Да, оно доставило мне удовольствие, итальянское «кон пиачере» ощущала еще несколько дней спустя, хотя больше встретиться в Москве не пришлось.
Год 1946— й застает меня в Алма-Ате. Я только что перенесла брюшной тиф, жду ребенка, врачи выпустили меня, предупредив, что должна быть осторожна в чувствах и движениях.
В Филармонии произошла «накладка»: там не знают точно, кого им из Москвы пришлют сегодня. Забронировали номер в гостинице «для гастролера», а где ему выступать, не знают: их помещение занято.
— Вероятно, концерт будет академический. Разрешите провести его в вашем здании, — уговаривают меня, и я не могу отказать.
Тридцатое апреля… Нехотя, но все же соглашаюсь. Однако волнуюсь и «на всякий случай» занимаю место во втором ряду сделанной под балдахином, как казахская юрта, директорской ложи в бельэтаже.
В зрительном зале публика разношерстная. На афишах Казахской филармонии значилось одно слово: «Концерт». Где-то внизу была упомянута некрупно: «Московская филармония» — каждый мог думать, что угодно (и я в том числе). Публики много — перед праздником, здание красивое, новое, концерты не так уж часты. Некоторые откровенно ждали программы, что называется «праздничной, эстрадной», с куплетистами, жанровым пением и акробатами.
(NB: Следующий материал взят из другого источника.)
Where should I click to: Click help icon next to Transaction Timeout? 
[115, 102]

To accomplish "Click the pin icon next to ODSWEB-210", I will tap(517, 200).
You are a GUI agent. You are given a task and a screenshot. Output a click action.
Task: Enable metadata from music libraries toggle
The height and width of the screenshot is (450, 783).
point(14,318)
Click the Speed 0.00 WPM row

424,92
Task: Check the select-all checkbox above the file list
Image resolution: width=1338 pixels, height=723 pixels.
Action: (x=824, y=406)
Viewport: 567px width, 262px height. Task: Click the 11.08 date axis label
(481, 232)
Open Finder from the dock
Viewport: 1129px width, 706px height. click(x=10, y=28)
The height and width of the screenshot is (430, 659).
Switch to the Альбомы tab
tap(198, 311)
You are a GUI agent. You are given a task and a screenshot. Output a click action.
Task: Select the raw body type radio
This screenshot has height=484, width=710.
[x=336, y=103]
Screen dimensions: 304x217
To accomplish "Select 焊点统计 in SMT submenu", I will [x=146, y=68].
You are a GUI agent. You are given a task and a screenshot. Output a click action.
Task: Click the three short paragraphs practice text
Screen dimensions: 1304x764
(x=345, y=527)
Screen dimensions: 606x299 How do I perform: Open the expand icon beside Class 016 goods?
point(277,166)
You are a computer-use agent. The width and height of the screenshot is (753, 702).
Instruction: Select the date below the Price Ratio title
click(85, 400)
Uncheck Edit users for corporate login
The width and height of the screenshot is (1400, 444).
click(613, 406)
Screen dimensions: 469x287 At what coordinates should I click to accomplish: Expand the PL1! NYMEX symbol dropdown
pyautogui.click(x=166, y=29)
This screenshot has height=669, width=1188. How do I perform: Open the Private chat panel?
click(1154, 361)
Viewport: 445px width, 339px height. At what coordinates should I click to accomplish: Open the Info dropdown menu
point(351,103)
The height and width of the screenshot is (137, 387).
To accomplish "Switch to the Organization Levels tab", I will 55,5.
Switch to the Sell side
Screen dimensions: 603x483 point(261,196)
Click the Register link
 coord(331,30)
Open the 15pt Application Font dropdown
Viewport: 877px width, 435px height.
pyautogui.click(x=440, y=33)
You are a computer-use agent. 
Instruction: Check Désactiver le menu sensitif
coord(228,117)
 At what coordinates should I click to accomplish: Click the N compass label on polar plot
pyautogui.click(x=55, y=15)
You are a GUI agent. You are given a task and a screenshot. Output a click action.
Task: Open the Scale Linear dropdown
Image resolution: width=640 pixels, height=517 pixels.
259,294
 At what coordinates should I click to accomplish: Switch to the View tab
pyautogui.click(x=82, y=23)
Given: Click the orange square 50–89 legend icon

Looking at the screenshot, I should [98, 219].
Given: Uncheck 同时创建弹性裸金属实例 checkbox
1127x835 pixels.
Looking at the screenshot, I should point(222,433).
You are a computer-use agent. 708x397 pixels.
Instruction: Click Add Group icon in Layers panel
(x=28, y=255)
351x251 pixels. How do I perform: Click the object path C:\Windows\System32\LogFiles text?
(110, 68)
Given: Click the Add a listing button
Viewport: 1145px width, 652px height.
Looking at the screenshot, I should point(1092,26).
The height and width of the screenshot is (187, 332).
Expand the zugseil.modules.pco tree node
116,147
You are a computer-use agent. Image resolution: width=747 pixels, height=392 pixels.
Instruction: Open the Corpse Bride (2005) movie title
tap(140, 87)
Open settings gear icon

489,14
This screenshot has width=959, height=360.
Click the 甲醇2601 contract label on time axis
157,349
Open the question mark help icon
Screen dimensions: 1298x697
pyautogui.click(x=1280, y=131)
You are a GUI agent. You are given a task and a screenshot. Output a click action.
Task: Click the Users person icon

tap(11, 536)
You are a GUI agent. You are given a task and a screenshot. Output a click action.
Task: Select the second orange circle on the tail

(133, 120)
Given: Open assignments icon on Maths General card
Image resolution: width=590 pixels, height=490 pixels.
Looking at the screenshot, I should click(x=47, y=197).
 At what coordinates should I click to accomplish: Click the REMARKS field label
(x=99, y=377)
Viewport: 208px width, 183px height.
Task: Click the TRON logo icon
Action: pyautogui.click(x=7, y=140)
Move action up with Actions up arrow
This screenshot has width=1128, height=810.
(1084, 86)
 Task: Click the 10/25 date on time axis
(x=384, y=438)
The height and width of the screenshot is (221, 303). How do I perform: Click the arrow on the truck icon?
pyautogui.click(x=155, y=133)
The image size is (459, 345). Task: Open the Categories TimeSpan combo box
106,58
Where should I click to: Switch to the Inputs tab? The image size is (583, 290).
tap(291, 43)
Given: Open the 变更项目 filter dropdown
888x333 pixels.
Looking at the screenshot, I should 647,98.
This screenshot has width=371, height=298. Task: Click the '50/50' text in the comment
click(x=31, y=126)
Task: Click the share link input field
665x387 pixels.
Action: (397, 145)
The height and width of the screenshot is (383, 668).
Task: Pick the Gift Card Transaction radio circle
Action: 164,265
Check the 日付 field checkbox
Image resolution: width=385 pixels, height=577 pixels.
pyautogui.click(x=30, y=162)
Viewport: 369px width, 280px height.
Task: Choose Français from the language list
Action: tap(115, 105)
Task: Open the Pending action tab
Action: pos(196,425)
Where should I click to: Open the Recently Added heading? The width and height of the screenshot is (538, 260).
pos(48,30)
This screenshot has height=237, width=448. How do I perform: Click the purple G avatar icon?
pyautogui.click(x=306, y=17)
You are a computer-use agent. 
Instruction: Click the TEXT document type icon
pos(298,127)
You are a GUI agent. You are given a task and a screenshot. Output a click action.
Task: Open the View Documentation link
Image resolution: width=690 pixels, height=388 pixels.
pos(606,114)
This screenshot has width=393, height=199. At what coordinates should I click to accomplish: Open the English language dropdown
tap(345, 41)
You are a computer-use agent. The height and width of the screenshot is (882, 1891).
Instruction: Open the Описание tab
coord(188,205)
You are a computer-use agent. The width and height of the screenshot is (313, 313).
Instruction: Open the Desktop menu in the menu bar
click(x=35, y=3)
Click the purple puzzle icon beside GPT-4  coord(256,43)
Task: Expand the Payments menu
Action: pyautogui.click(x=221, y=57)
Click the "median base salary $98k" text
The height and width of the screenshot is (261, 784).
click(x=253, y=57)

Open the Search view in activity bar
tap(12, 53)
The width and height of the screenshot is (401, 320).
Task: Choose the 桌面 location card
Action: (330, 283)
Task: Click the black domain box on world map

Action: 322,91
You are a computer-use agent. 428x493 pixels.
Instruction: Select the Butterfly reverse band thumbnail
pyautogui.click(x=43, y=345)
Длинный мужчина с унылым лицом после третьего звонка объявил:
— Начинаем концерт Московской филармонии, — и как-то боком, явно не желая задерживаться на сцене, исчез за кулисами. И вдруг перед собравшимися возникла хрупкая фигурка… Григория Гинзбурга. Он поклонился, но ему не захлопали даже те, кто знал его, и я в том числе — неожиданность была слишком велика. Он сел к роялю, сыграл «Полонез» Шопена. Громкие аплодисменты. Играет еще, еще, и вдруг двое нетвердо стоящих на ногах мужчин подходят к оркестровому барьеру и, прерывая аплодисменты после «Лунной сонаты» Бетховена, начинают громкий диалог:
— Неужто он на весь вечер к роялю прилип? — кричит один, а второй отвечает:
— Сам не пойму, концерт-то будет или нет?
К оркестровому барьеру подходит еще один жаждущий эстрадного веселья и обращается непосредственно к уже вставшему со стула бледному, недоуменно глядящему по сторонам пианисту:
— Сыграй «Камаринскую» или лучше спой «Калинку».
В зрительном зале происходит невообразимое:
— Это безобразие! Уведите хулиганов! Знаменитый пианист… Как вы смеете?…
Гинзбурга уже нет на сцене. Мне мучительно стыдно: такое — и в нашем театре! Если бы могла, перепрыгнула бы из ложи на сцену… Появляюсь там через две-три минуты. Несколько мужчин выдворяют выпивших из зрительного зала, но реплики: «Почему не пишут в афишах, что за концерт?», «Обидели такого человека!» — и гул недовольства в воздухе. Мне привычно говорить с любым количеством людей со сцены, если это необходимо. Многие меня знают, гул смолкает:
— Никого из администрации Филармонии здесь нет. Виновных найдем завтра. Кто ждет эстрады, пусть получит деньги обратно — кассе уже дано распоряжение. Те, кто любит музыку, может только радоваться, что услышит сегодня концерт лауреата Международного конкурса профессора Григория Гинзбурга.
Женский голос перебивает меня:
— Еще вопрос, вернется ли он после эдакого…
— Да, нетрудно себе представить, в каком сейчас состоянии пианист. Но попрошу прощения за виновных, постараюсь его уговорить продолжить выступление. Через пятнадцать минут сообщу, на чем порешили. А сейчас — перерыв.
Порядок в зрительном зале воцарился полный, а я скрепя сердце пошла за кулисы в артистическую, где, вероятно, был Гинзбург. Помню запах свежей фанеры, гримировальный столик, безмолвно сидящего, подперев голову рукой, Григория Романовича.
— Никак не думала, что в доме детской радости произойдет такая гадость, — начала я, стараясь казаться спокойной. — Здравствуйте, Григорий Романович. Я — Наталия Сац.